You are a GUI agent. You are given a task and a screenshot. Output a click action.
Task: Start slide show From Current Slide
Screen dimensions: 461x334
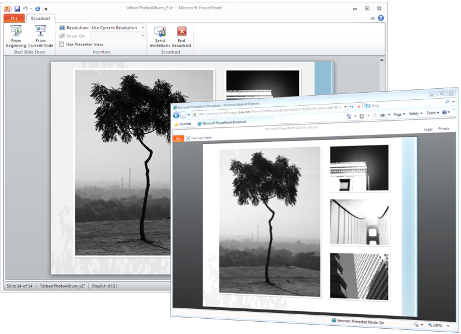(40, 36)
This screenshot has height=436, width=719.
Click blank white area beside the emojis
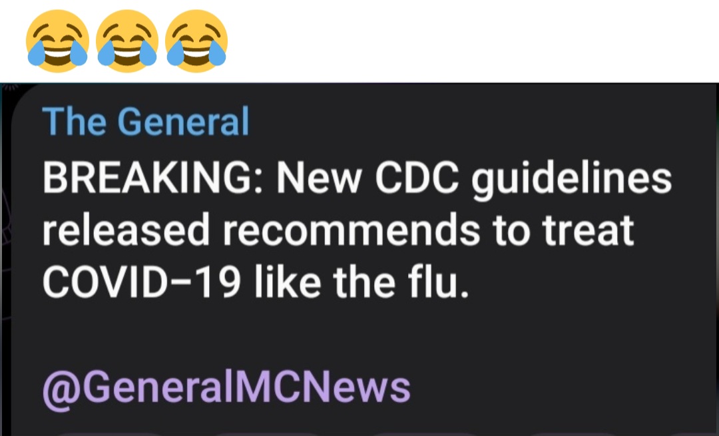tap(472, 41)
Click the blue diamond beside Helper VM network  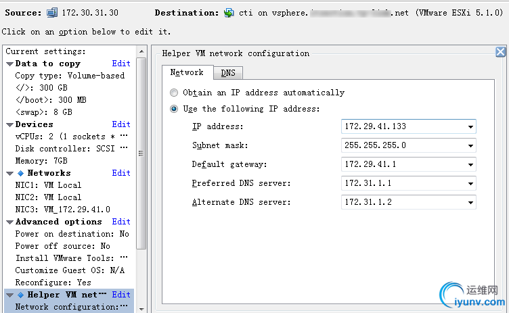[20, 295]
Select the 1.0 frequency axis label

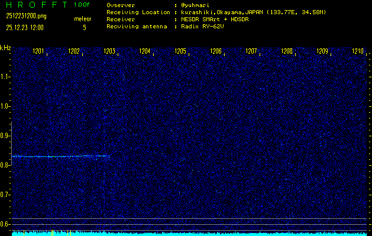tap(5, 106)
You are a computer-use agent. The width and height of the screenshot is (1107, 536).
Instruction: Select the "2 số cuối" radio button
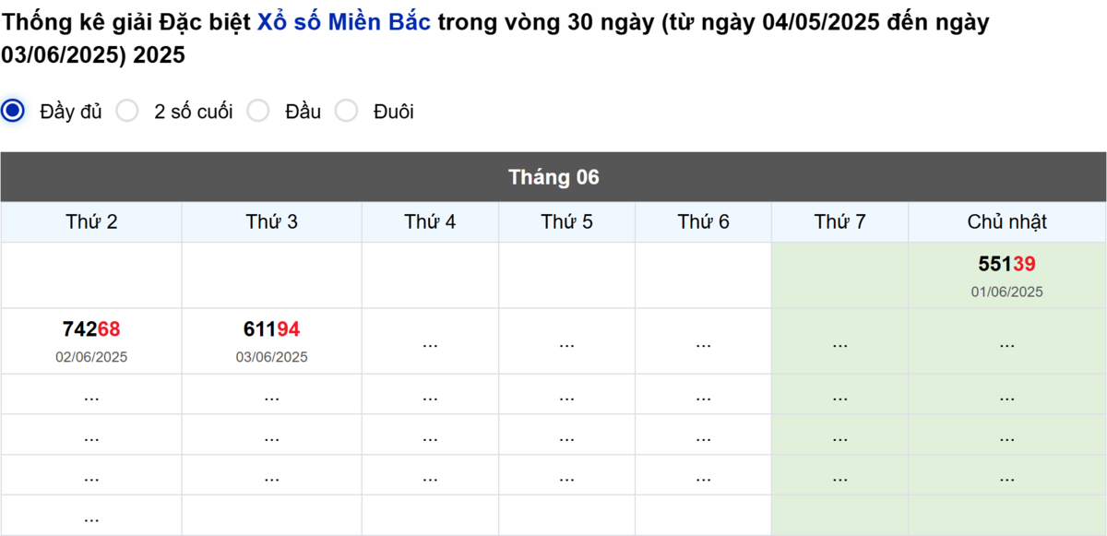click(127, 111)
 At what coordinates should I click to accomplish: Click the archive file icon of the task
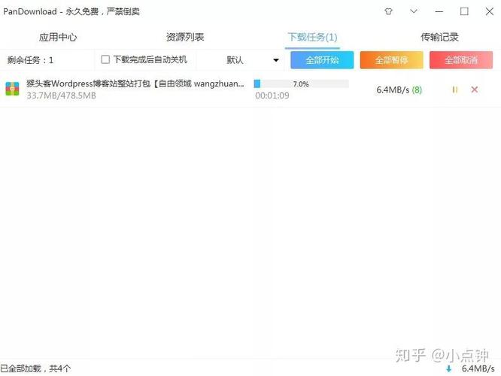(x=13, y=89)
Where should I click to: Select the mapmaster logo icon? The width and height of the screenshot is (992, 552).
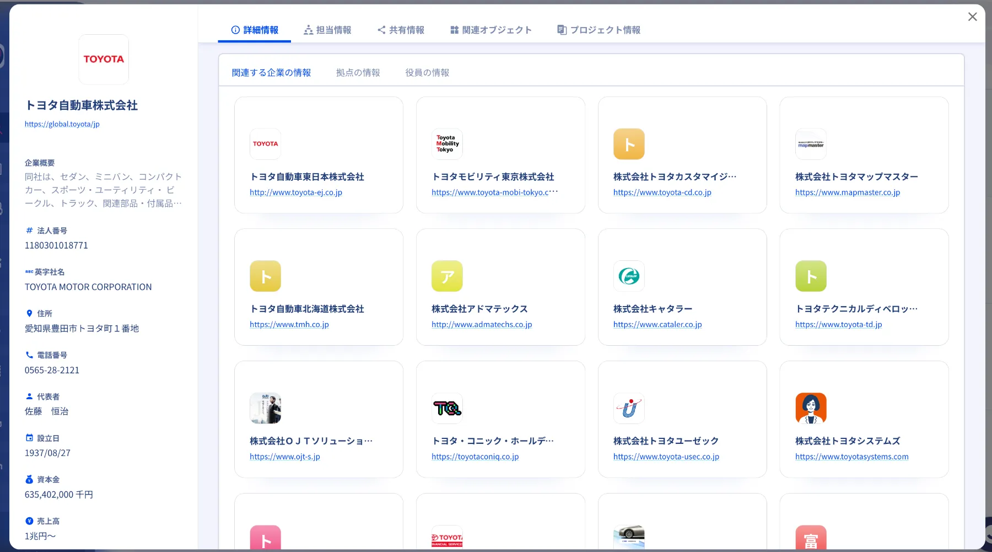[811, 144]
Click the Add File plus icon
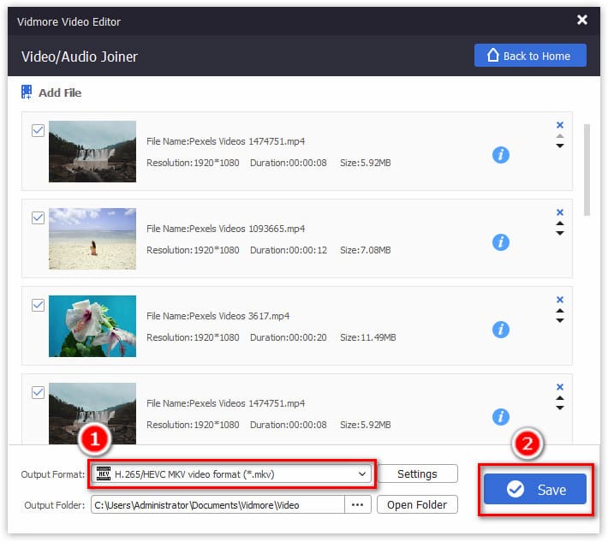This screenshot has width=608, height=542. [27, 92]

--

■ **Task brief**
Using the records given above, list every line that includes the word "agent".

■ **Response**
You are a GUI agent. You are given a task and a screenshot. Output a click action.
You are a computer-use agent. The width and height of the screenshot is (1107, 536).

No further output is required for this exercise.